[EXTRACTED ENTRIES]:
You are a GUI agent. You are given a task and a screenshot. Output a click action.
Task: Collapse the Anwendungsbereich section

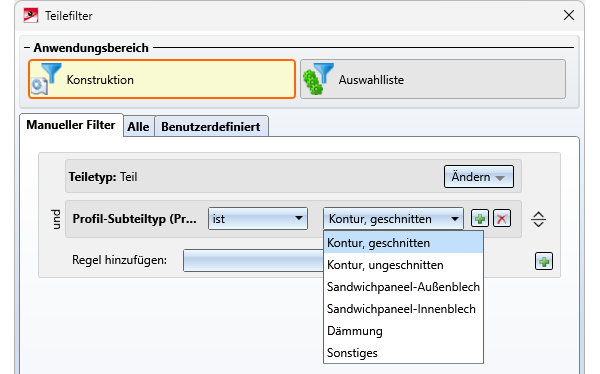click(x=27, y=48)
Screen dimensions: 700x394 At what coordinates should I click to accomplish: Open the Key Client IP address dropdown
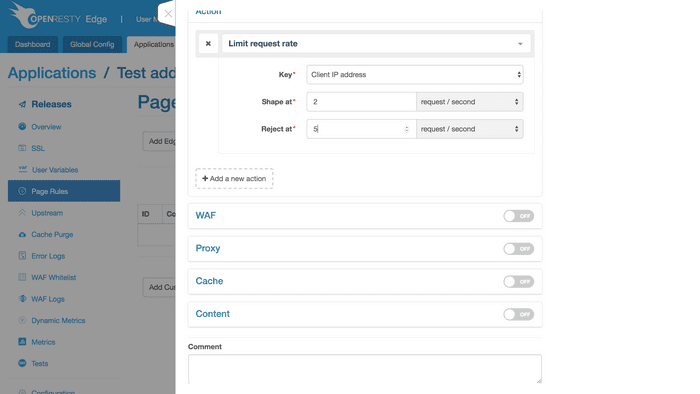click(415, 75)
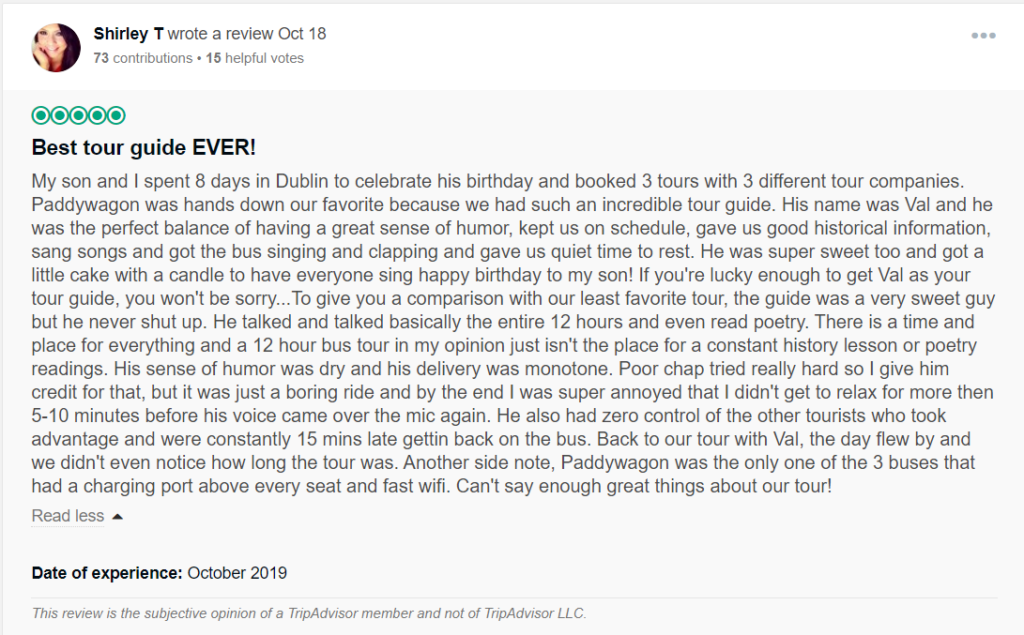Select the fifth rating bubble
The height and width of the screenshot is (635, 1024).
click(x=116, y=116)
==
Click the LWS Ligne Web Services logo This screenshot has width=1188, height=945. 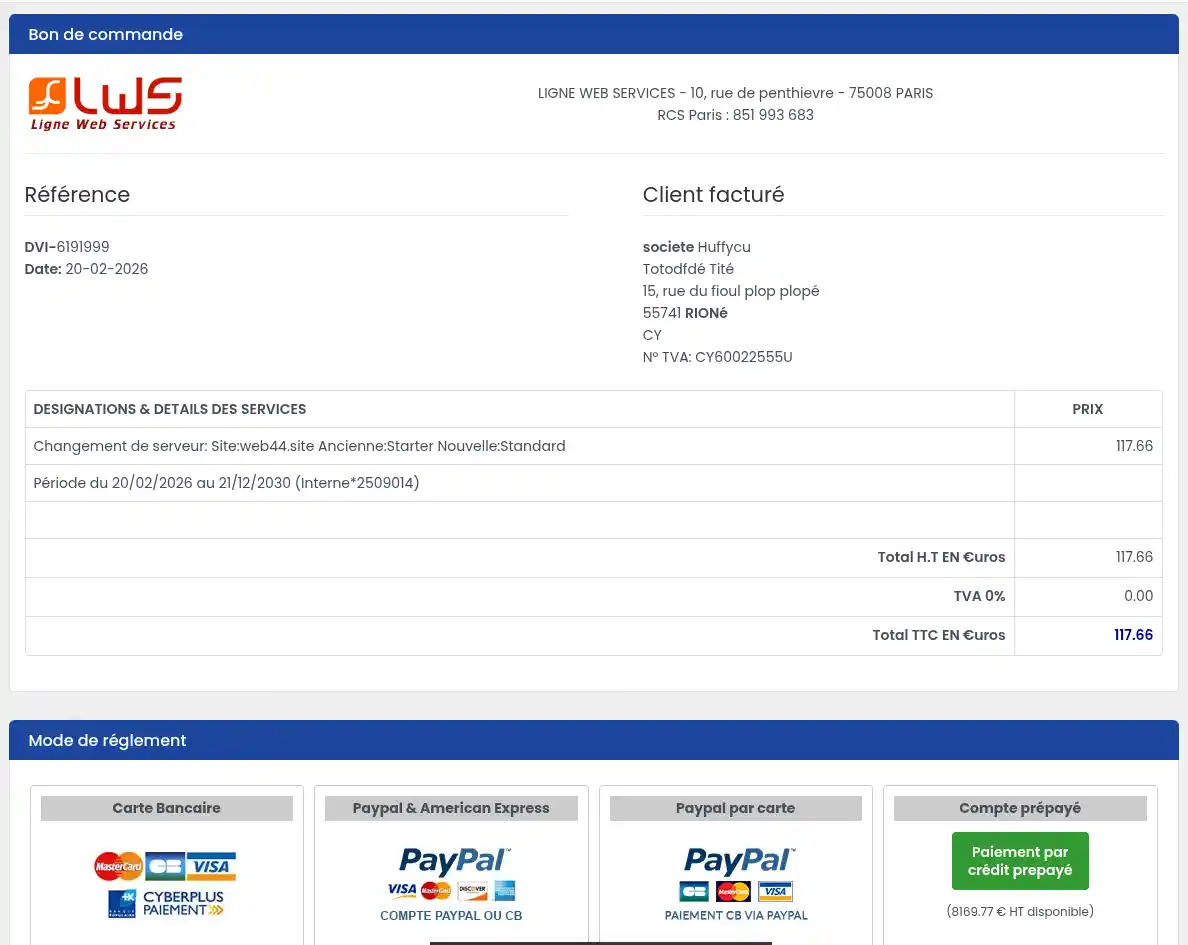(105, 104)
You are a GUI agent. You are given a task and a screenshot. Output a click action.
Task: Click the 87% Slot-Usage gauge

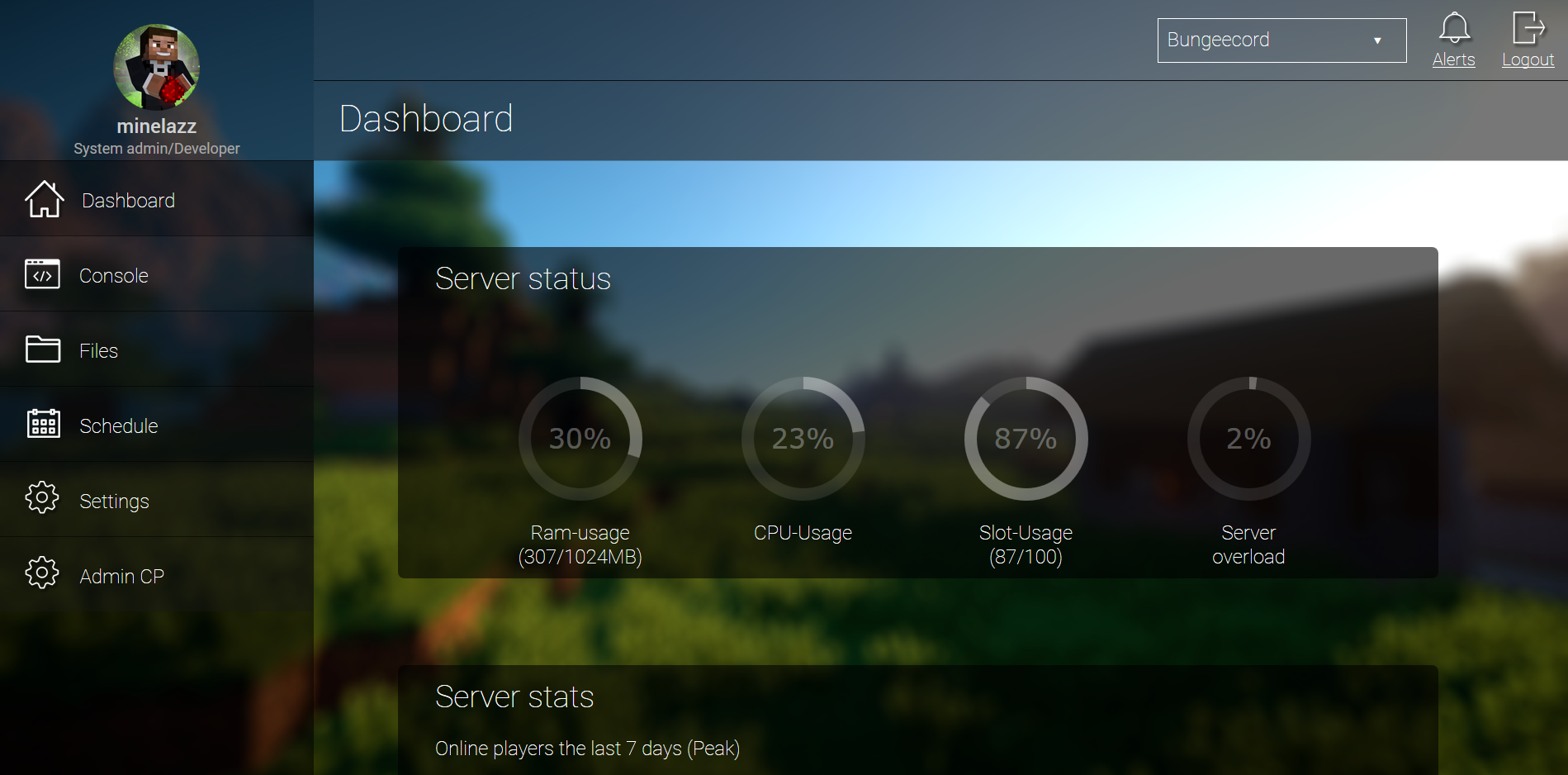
---
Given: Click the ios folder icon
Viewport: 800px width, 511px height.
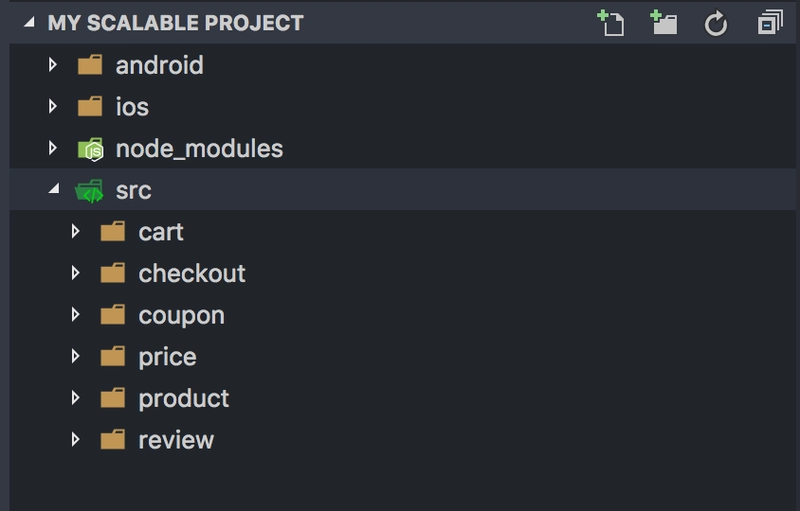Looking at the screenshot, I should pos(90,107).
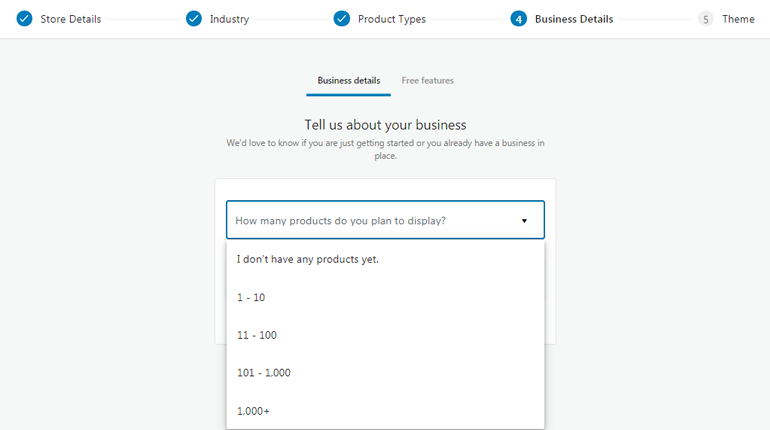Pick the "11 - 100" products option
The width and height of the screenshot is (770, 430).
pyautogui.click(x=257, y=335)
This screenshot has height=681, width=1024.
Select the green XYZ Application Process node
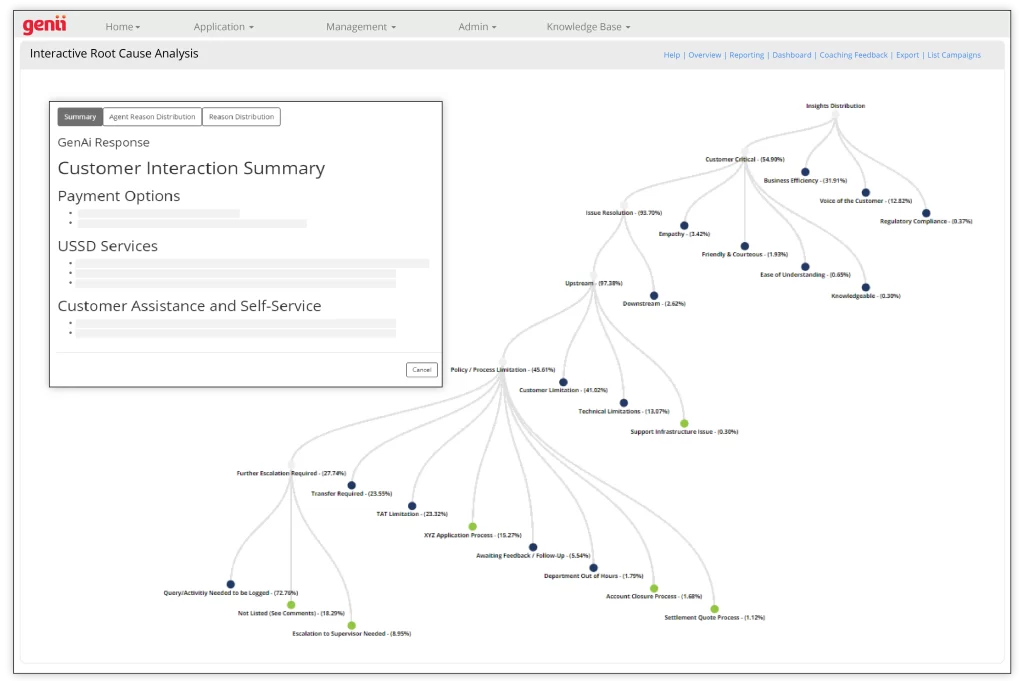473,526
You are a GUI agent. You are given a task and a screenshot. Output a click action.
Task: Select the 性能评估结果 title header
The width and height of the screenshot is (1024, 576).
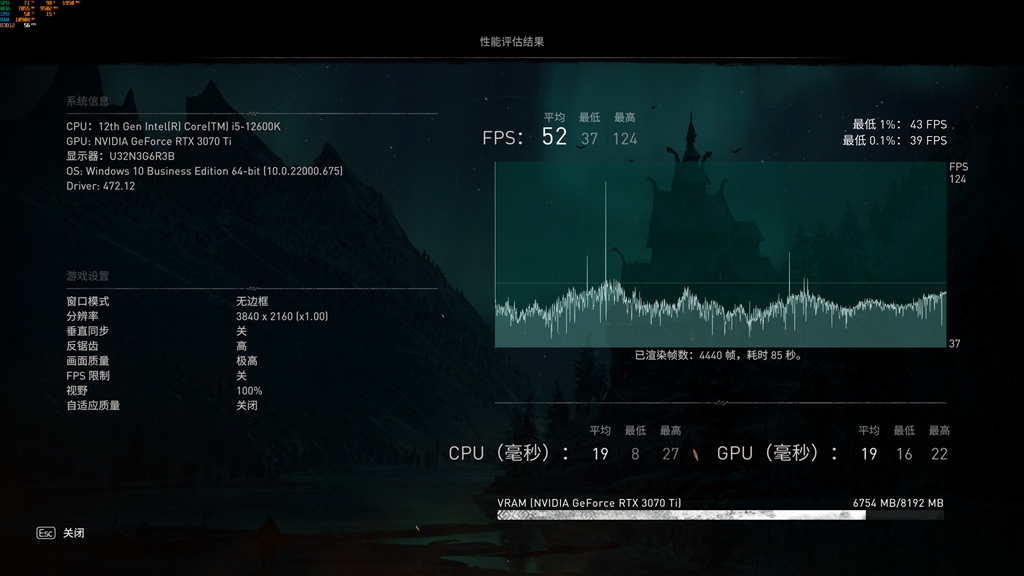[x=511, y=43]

[INSTRUCTIONS FOR THE TASK]: Quote the data above exactly from the line with "Given: Click the ios folder icon" to the line with "This screenshot has height=681, width=1024.", both ends counted, and nothing else. Pictures don't go in.

[SOLUTION]:
Given: Click the ios folder icon
Viewport: 800px width, 511px height.
Looking at the screenshot, I should pos(90,107).
Pick the "11 - 100" products option
The width and height of the screenshot is (770, 430).
pyautogui.click(x=257, y=335)
This screenshot has height=681, width=1024.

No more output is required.